In the stream art and poems float around. Open seed pods. A dead moth on a grass stalk. And the tinkling of water on a hot day; the sweetest sound.
The path leaves the shade behind and a breeze catches a carpet of restios, grassy heads dipping, whispering, sooshing. A radio crackles at the fire look-out. I’ve never seen someone here before. A man called Alvin sticks his head out the window, two teardrop golden earrings dangling and wearing a t-shirt that says ‘toxic is the new black’. Can you figure that one out?
He’s listening to Good Hope FM and reckons this is the most boring job in the world. His job is to watch the mountains from Silvermine East, over theeere... to Constantia Nek, way over theeeere. They dazzle and sizzle in the heat, blue ridges simmering, green forests hanging on, turquoise sky flying into infinity. But Alvin is not impressed. On his narrow 20-something shoulders rests an awesome responsibility. Don’t let Table Mountain burn! And this is fire season. Yesterday and today are high risk, full alert days.

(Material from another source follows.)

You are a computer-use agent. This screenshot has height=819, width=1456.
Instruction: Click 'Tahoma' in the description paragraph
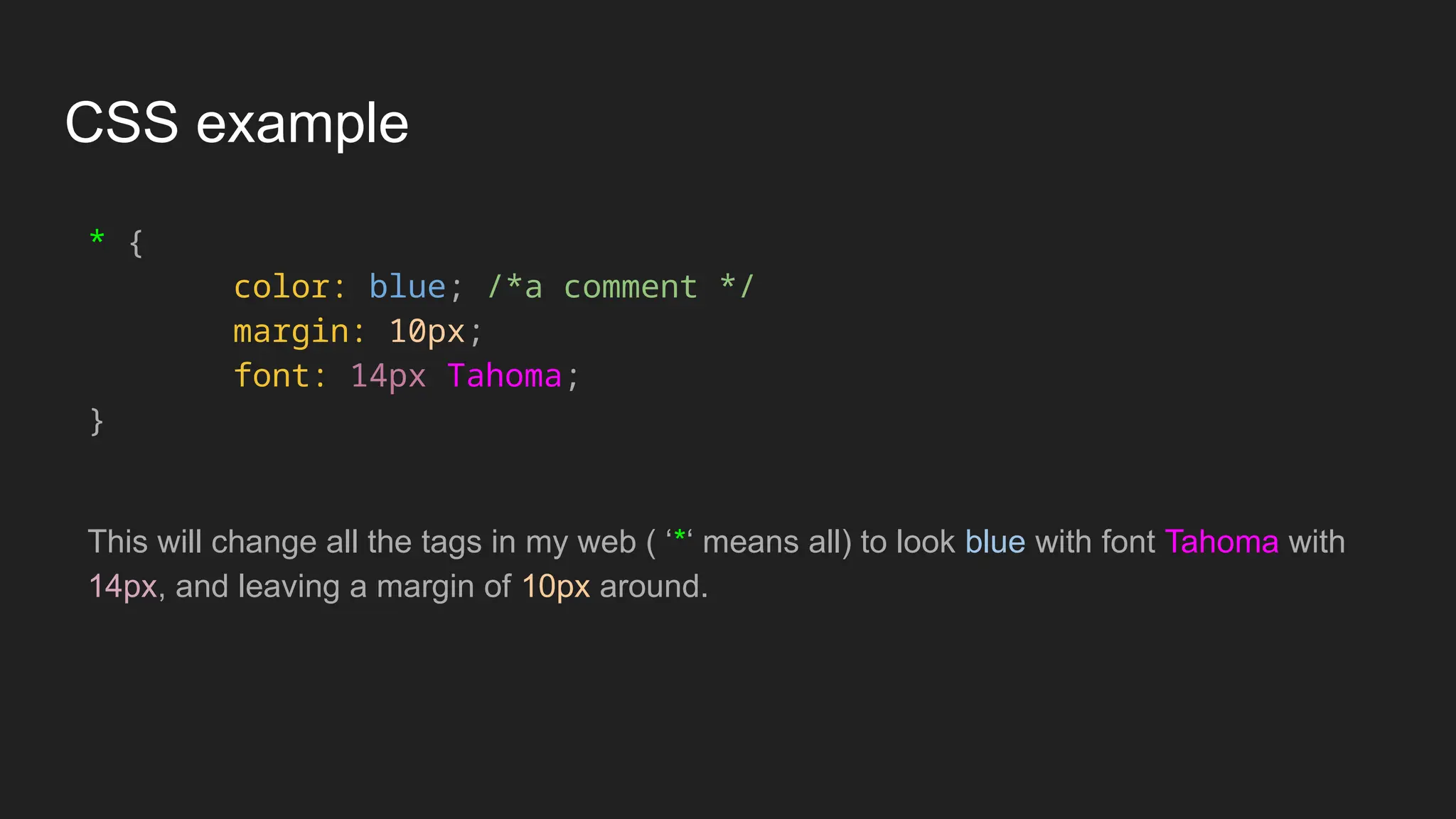(1222, 542)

After the last 50m steep climbing in the mid-morning sun (hold legs, hold), the cave is a moist, green, cool, velvet, fern-lined princess chamber. And just in case you were wondering, Jungle was here in ’08. Or so says the graffiti.
Sitting up there, looking out over the flatlands, the lakes, the long white beach, the miles of foamy waves breaking, can you really imagine anything but a princess living here?